— Directions —
Each line that has the string "agent" must be copied from the records below.

— Input records —
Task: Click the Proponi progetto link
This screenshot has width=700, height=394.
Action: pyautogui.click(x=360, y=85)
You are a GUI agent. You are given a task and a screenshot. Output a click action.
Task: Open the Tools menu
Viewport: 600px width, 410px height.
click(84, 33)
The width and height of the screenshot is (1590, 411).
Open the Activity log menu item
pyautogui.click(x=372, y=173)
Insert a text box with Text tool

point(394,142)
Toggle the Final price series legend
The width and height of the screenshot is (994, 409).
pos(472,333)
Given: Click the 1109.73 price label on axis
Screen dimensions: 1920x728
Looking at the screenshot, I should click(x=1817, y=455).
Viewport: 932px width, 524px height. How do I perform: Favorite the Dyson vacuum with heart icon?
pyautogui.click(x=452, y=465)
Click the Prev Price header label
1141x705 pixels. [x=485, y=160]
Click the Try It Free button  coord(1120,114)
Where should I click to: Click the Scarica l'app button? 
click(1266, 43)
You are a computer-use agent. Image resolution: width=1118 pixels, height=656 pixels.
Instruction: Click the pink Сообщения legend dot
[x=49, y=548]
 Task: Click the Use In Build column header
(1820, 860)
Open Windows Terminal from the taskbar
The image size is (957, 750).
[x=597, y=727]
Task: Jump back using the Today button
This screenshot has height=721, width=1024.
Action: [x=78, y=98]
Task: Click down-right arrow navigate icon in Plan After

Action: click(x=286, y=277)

— Response area —
You are a GUI agent. You are given a task and a screenshot. Output a click action.
You are a computer-use agent. Image resolution: width=1118 pixels, height=656 pixels.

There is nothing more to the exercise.